The Yankees may have a minor issue at catcher brewing with workload imbalance

Alexander Wilson
jose trevino, yankees
Aug 2, 2022; Bronx, New York, USA; New York Yankees catcher Jose Trevino (39) hits a double against the Seattle Mariners during the sixth inning at Yankee Stadium. Mandatory Credit: Brad Penner-USA TODAY Sports

Every now and then, the New York Yankees need to give star catcher José Treviño a day off, but when that day occurs, the steep drop-off in talent at the catcher position exposes itself.

Treviño has been a godsend for a Yankee team that traded Gary Sanchez this past off-season to the Minnesota Twins. Sanchez is having another uninspiring campaign, but Treviño made it to the All-Star game after being plucked off the Texas Rangers for a few questionable prospects.

In fact, one of the players the Yankees sent to the Rangers was Albert Abreu, who they eventually released and ended up right back where he started, but making an impact.

Trevino has been fantastic for the Yankees:

The 29-year-old catcher is hitting .265 with a 30% on-base rate this season, including 10 homers and 34 RBIs. He’s doubled his homerun total this season compared to 2021. He features a career-low 17.1% strikeout rate and career-best 5.1% walk rate. Treviño has always been known for his defensive qualities, but he’s putting together a solid offensive season in addition.
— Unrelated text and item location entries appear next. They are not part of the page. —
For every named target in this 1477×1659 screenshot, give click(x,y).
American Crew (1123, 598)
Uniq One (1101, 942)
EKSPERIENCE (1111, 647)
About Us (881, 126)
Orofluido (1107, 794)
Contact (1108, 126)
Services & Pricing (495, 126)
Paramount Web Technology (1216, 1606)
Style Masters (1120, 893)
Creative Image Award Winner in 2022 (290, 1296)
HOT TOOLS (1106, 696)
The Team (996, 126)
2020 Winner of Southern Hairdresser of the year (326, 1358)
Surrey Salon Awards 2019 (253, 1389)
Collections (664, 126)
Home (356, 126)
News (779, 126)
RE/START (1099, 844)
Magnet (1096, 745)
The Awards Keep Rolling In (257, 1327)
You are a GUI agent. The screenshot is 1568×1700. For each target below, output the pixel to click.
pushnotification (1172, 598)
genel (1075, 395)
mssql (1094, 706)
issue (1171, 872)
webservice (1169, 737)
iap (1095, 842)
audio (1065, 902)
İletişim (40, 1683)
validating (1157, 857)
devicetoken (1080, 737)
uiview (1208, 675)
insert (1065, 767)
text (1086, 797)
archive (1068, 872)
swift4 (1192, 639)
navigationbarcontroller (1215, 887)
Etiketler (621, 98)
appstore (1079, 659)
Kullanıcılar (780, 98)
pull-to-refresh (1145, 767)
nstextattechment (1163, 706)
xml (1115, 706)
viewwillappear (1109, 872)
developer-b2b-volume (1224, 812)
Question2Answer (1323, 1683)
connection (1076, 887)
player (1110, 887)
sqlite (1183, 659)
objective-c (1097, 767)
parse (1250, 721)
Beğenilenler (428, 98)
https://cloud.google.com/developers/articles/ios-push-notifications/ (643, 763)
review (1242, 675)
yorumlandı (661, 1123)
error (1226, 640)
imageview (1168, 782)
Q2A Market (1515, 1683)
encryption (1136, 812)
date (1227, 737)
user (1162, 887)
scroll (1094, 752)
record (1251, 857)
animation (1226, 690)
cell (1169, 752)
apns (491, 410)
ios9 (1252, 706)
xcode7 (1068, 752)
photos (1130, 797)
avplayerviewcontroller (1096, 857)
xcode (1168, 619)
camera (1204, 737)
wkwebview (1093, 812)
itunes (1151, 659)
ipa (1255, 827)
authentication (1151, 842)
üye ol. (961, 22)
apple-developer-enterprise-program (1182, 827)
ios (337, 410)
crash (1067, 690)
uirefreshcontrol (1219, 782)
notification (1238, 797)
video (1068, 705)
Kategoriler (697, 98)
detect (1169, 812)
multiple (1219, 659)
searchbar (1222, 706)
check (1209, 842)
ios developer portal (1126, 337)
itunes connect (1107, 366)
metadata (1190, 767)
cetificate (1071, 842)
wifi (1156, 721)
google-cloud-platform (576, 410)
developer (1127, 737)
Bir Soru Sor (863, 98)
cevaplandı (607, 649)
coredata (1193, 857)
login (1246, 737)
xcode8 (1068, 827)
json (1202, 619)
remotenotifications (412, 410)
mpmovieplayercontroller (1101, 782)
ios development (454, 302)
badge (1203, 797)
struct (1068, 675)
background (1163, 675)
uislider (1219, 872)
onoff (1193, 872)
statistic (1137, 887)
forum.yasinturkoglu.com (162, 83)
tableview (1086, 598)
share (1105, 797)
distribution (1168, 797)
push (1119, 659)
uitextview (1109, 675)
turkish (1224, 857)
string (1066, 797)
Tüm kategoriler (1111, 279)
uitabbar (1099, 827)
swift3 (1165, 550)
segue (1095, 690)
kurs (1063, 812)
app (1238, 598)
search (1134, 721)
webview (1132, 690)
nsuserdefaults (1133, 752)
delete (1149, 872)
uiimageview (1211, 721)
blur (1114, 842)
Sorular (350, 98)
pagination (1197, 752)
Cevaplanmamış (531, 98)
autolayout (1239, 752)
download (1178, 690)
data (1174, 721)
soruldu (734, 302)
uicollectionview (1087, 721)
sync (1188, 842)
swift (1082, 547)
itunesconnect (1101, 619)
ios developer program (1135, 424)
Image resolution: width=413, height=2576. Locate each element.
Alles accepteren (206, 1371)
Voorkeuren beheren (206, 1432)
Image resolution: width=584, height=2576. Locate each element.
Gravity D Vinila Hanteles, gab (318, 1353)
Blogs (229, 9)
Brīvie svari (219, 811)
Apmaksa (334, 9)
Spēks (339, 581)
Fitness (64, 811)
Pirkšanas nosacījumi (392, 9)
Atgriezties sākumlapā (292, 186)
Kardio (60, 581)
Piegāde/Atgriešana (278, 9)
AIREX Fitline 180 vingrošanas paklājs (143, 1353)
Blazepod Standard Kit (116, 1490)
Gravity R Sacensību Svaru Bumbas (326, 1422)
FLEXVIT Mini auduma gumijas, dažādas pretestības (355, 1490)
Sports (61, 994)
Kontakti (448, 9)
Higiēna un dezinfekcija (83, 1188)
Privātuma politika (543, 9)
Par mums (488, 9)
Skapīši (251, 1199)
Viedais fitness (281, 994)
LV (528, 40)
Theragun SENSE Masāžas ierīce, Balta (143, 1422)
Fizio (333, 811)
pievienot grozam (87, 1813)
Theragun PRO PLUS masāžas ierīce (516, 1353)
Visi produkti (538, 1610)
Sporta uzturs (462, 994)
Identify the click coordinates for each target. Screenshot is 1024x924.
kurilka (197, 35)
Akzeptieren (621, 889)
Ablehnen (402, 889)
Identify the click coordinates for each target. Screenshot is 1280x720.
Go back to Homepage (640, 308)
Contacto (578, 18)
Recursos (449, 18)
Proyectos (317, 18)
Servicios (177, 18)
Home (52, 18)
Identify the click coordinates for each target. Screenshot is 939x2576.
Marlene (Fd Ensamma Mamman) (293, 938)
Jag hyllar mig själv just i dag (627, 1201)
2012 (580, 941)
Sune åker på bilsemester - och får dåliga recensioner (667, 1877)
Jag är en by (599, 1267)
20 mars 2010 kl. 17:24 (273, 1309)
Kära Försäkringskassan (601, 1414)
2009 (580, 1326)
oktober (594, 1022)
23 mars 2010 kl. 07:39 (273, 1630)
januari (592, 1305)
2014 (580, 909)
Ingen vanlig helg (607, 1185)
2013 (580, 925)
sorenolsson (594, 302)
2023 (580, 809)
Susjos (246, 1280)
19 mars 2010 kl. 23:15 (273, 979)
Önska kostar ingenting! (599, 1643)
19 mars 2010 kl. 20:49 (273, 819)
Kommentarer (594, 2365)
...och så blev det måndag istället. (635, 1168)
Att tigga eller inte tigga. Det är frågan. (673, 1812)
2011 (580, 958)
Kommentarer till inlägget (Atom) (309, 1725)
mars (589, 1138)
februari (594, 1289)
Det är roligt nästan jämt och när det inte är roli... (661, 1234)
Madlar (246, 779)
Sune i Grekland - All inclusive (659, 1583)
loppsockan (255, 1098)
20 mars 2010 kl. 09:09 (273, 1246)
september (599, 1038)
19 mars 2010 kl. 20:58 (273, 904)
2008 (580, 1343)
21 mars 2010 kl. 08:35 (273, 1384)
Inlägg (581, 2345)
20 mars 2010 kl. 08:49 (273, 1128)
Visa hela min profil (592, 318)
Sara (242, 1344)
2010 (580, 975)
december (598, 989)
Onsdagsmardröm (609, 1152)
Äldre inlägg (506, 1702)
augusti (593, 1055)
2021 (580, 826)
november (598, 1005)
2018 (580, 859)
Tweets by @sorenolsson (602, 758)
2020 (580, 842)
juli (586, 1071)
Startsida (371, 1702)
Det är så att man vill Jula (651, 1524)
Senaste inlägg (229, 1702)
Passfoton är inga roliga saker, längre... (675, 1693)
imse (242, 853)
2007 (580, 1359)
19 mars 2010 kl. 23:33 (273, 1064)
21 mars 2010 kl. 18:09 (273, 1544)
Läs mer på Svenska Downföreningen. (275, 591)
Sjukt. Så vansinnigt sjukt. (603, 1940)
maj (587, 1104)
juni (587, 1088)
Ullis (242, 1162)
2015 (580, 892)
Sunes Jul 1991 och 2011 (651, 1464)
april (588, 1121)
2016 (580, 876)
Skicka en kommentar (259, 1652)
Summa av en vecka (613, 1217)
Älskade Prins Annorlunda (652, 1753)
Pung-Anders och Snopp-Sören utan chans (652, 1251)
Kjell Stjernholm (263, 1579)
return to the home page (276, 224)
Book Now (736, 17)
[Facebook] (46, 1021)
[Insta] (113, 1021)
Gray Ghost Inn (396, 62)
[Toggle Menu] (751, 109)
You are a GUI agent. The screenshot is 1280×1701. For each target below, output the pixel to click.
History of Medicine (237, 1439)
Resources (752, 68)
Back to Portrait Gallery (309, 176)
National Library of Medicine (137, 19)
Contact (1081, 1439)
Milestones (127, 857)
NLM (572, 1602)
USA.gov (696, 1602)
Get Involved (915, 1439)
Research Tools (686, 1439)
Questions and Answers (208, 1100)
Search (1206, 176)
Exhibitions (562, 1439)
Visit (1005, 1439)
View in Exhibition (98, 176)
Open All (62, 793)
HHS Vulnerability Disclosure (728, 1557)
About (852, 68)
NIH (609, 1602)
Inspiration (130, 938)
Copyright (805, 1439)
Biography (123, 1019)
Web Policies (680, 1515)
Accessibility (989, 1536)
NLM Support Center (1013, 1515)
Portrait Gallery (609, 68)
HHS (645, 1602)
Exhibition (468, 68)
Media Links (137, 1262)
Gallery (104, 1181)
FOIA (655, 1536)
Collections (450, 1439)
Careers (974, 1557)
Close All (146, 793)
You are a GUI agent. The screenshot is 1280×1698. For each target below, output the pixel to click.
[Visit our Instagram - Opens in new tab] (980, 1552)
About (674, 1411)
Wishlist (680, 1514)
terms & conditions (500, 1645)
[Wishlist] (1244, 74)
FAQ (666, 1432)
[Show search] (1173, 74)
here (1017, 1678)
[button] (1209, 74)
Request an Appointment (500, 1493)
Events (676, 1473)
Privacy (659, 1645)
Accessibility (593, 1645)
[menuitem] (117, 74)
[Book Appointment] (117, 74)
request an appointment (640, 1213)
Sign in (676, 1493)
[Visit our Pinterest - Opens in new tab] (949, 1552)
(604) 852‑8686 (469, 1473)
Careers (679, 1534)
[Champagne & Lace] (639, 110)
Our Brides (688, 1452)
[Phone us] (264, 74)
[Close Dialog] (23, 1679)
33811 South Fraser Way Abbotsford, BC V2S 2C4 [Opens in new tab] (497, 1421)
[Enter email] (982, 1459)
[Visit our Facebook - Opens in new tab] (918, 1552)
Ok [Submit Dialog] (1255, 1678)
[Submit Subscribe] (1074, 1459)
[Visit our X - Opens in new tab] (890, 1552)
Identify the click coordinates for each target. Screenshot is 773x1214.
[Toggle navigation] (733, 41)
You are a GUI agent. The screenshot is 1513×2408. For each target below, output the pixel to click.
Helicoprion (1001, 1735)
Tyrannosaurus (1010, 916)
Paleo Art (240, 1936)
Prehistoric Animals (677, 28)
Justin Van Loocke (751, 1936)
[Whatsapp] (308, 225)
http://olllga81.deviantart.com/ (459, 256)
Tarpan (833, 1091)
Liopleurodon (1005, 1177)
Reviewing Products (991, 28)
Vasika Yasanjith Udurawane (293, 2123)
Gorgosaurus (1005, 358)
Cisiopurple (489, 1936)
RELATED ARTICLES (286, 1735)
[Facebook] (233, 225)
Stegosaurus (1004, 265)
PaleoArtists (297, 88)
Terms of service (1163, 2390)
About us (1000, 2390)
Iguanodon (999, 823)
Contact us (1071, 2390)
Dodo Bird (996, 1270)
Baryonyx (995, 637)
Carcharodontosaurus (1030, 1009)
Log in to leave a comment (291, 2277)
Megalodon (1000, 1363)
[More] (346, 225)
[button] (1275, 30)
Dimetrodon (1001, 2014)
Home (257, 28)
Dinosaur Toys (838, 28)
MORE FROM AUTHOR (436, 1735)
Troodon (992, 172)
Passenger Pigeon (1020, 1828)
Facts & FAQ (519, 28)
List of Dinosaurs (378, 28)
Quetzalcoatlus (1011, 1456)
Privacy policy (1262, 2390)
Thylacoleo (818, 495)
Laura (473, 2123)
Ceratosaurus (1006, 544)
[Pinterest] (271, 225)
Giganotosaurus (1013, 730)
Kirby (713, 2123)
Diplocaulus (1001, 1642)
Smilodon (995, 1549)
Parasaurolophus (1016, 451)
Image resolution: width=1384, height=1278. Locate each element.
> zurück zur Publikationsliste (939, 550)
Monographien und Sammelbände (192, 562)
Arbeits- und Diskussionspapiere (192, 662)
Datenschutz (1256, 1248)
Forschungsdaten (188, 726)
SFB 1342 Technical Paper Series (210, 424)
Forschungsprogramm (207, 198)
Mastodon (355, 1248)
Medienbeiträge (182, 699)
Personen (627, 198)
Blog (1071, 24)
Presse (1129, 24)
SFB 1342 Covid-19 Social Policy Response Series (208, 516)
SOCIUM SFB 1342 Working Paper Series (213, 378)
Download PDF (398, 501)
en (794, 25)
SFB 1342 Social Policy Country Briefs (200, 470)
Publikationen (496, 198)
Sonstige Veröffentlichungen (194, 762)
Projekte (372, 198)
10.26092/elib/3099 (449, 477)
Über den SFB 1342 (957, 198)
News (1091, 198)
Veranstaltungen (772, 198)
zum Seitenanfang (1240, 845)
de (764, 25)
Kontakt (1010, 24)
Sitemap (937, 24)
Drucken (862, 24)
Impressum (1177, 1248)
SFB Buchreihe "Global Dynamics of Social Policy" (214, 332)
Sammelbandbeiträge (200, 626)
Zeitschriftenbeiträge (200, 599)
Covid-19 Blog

Behind him, manager Aaron Boone has relied on Kyle Higashioka, who has quickly fallen out of favor. The 32-year-old catcher is hitting a measly .197 with a 25% on-base rate this season, including six homers. He hosts a 69 wRC+, indicating he’s 31% worse than the average player.

Treviño, on the other hand, has earned a 116 wRC+, showcasing his value. Defensively Treviño hosts a 54.1% strike rate, the best in all of baseball. He’s dominant in the lower portions of the strike zone, elevating his glove and getting extra calls in the process. Higashioka ranks 22nd with a 47.4% strike rate and two catcher framing runs, whereas Treviño has 10.

In fact, comparing the success of both catchers with Gerrit Cole on the mound, the star pitcher has a 2.74 ERA with Treviño behind the plate and 5.40 ERA with Higashioka.

Additionally, batters are hitting. 193 against Trevino with Cole on the mount and .255 against Higashioka.

Ultimately, if anything were to happen to Treviño and the Yankees were forced to utilize Higashioka during the postseason, the team may fall apart. That’s how big the difference between the two players are this season. Alternatively, they could call up Ben Rortvedt from their Triple-A affiliate after rehabilitating from an oblique and knee injury this season, but he’s untested.

More pressing is the need to give Treviño some days off down the stretch after playing 75 games this season with an increasing role given his success.